Michigan voters’ right to prohibit preferential race-based admissions programs in the state’s university system was upheld today by the U.S. Supreme Court in Schuette v. The Coalition to Defend Affirmative Action, Integration and Immigration Rights and Fight for Equality by Any Means Necessary (BAMN), 572 U.S. ___ (2014).
In the 6-2 opinion written by Justice Anthony Kennedy, the Court upheld Proposition 2, which was approved by popular vote in Michigan. Proposition 2 amended the Michigan Constitution to prohibit race-based admissions preferences in the state’s university system.
The Supreme Court’s decision reversed an earlier ruling by the U.S. 6th Circuit Court of Appeals. Justice Ruth Bader Ginsburg was the sole dissenter. Justice Elena Kagan recused herself, presumably because she participated in the case when she was U.S. solicitor general.
What was the question?
The question before the Supreme Court was whether Proposition 2 was invalid under the Equal Protection Clause of the Fourteenth Amendment to the U.S. Constitution. The Supreme Court considered only the prohibition on race-conscious admissions programs that take into account a student’s race solely to obtain the educational benefits of a diverse student body. The provisions of Proposition 2 that apply to public employment and contracting were not at issue in the case.
Proposition 2 prohibits the University of Michigan and other state colleges, universities, community colleges, and school districts from discriminating against or granting preferential treatment in the admissions process to an individual or group on the basis of race, sex, color, ethnicity, or national origin.
What the Court said
The Court noted that unlike its 2013 decision in Fisher v. University of Texas, the Schuette case was not about the constitutionality or merits of race-conscious admissions policies in higher education. Instead, the case concerned whether voters may determine whether a race-based preference policy should be continued.

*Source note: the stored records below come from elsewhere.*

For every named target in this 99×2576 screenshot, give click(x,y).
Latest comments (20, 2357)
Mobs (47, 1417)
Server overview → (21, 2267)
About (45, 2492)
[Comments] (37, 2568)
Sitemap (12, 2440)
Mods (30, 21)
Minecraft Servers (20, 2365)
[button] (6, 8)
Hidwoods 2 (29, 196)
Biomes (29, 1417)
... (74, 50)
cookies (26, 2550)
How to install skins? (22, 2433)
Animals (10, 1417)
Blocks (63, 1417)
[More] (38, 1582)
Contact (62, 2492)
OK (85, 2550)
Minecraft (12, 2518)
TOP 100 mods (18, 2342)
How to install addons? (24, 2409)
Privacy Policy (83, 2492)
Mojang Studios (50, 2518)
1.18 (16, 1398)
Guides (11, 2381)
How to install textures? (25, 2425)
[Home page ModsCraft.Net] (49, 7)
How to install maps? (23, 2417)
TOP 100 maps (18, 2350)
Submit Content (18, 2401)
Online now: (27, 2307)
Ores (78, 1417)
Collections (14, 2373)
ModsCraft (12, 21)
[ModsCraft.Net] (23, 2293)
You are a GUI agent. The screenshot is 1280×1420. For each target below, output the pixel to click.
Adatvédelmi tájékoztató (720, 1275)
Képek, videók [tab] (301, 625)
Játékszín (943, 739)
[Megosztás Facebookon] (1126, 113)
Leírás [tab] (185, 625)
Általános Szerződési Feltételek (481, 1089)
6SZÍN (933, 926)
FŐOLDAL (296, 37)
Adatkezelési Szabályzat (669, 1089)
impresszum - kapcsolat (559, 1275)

In holding that voters are empowered to decide whether race-based preferences should be continued, the Court noted, “There is no authority in the Constitution of the United States or in this Court’s precedents for the judiciary to set aside Michigan laws that commit this policy determination to the voters.” According to the Court, although the issue of race is sensitive and often shaded with “rancor,” “that does not justify removing certain court-determined issues from the voters’ reach. Democracy does not presume that some subjects are either too divisive or too profound for public debate.”
Impact of the Court’s decision
While the Court’s decision was narrowly tailored to apply only to the constitutionality of a voter-approved amendment to the Michigan Constitution, it adds to the Court’s recent pattern of upholding prohibitions on race-based admissions programs in the university setting. Although the decision will not immediately affect employers, it may signal a changing tide in the judiciary regarding race-based programs such as affirmative action in federal contracting.